Commanders and leaders
- Edward II of England; Edmund of Woodstock, 1st Earl of Kent; Hugh le Despenser, 1st Earl of Winchester: Charles IV of France; Charles of Valois; Gaston II of Foix-Béarn

Strength
- 25,000: 7,000

= War of Saint-Sardos =

1324 armed conflict between England and France

The War of Saint-Sardos was a short war fought between the Kingdom of England and the Kingdom of France in 1324 during which the French invaded the English Duchy of Aquitaine. The war was a clear defeat for the English and led indirectly to the overthrow of Edward II of England. It can also be seen as one of the precursors to the Hundred Years' War.

==Background==
During the reign of King Philip IV of France and his sons, France's monarchy gradually expanded its authority, as the power of the king grew at the expense of the nobles. One of the chief tools in this process was the Parlement of Paris, which allowed people to appeal the decisions of lower courts. During these appeals their possessions were under the direct protection of the Crown, weakening one of the most important privileges of the nobility: that of jurisdiction over their own lands.

One of those who felt this encroachment the most was Edward II, King of England and Duke of Aquitaine. As Duke of Aquitaine, he ruled Gascony as a French vassal, the last continental remnant of the Angevin Empire. The French kings wanted this last English foothold gone too, and were very eager to settle disputes between the Duke and his subjects. Thus, unless he wanted a direct confrontation, Edward II could do little but watch the duchy dwindle away as numerous small cases were decided against him.

==Litigations and negotiations==
One of these was the small village of Saint-Sardos. The village was within the jurisdiction of the Duke of Aquitaine, but it also contained a Benedictine priory and the priory's motherhouse, the Abbey of Sarlat, lay outside. In 1318, the abbot petitioned Parlement to declare Saint-Sardos exempt from the King-Duke's jurisdiction. He also offered to build a bastide there. The case proceeded slowly, but in December 1322, the Parlement ruled in the abbot's favour. On 15 October 1323, a royal sergeant arrived at Saint-Sardos and erected a stake bearing the arms of the King of France.

Local landowners were not too pleased. They feared that the new bastide would attract settlers from their own estates and thus diminish their own incomes. The night after the sergeant's arrival, Raymond-Bernard, the lord of Montpezat, raided Saint-Sardos.
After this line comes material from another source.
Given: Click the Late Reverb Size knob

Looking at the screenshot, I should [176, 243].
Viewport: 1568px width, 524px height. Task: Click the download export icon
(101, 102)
He burned the village to the ground and hanged the sergeant at his own stake. Ralph Basset, the Seneschal of Gascony and highest English official in France, had met with Raymond-Bernard only two days before the raid. The French government accused him of authorising the crime.

Edward II had more than enough problems at home and did not need a diplomatic crisis with France. The news took more than five weeks to reach Edward II, and as soon as the news reached him, he sent a letter offering his apologies, proclaiming his innocence and promising to find and punish the culprit. Meanwhile, in Paris, a commission was appointed to investigate the facts, and Ralph Basset had been summoned to appear before it. He declined to attend and sent some unconvincing excuses. On 21 December 1323, Edward II's chief advocate in the Parlement, Pons Tournemire, his proctor in the assembly, was seized and imprisoned in the Châtelet.

The English ambassadors met with King Charles IV of France at Limoges, where he had spent Christmas. The King accepted Edward II's personal excuses but not those of Basset and Montpezat. He ordered those two and several other Gascon officials to appear before him on 23 January 1324, but none of them appeared. In February they were outlawed and their property declared forfeited to the Crown. The French seneschals of Toulouse and Périgueux were ordered to enter the Duchy and take possession of the castle of Montpezat by force, but the order proved to be impossible to carry out, as Edward II ordered Raymond-Bernard to defend the castle in his name.

The English used what means they could to prolong the proceedings without making any great concessions. Basset was recalled in March 1324 and in April, an embassy was sent to France with instructions to negotiate a peaceful settlement, if possible. The embassy was led by Edmund of Woodstock, Earl of Kent and the Archbishop of Dublin Alexander de Bicknor. However, time was quickly running out. Charles IV had ordered his army to muster on the borders of Aquitaine at Moissac on 10 June.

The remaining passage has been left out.